- Data extracts -
================
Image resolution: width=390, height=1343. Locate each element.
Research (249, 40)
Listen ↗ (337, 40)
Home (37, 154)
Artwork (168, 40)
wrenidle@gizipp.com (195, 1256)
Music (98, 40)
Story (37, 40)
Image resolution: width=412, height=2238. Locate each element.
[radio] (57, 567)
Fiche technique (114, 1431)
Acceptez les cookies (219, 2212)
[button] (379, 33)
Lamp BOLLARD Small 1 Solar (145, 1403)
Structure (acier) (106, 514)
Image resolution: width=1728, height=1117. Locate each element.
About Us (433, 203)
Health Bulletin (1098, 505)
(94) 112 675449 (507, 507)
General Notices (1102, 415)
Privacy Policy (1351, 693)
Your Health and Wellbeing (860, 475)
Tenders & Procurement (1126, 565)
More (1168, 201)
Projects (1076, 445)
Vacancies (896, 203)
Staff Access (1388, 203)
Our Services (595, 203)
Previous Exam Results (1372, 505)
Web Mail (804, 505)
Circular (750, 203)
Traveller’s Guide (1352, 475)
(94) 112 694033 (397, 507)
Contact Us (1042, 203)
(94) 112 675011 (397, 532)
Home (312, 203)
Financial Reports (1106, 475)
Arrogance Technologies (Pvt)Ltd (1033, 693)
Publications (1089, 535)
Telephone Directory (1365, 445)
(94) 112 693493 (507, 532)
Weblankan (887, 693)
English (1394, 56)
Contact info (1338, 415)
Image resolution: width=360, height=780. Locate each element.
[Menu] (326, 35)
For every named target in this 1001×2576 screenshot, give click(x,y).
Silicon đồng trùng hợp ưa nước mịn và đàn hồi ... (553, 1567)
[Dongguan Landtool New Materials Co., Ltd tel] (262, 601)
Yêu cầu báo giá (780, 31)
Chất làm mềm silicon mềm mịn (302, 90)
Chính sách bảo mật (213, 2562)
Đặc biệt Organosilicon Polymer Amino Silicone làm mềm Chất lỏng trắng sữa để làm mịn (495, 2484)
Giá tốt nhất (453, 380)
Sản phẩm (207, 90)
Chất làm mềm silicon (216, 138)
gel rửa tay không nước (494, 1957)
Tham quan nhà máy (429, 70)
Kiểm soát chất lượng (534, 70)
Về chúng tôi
================
- Work item -
Keep only the lines from the one containing "Chất làm mềm silicon (216, 138)" through the final line of the records, and transcribe them exactly.

- Solution to the exercise -
Chất làm mềm silicon (216, 138)
gel rửa tay không nước (494, 1957)
Tham quan nhà máy (429, 70)
Kiểm soát chất lượng (534, 70)
Về chúng tôi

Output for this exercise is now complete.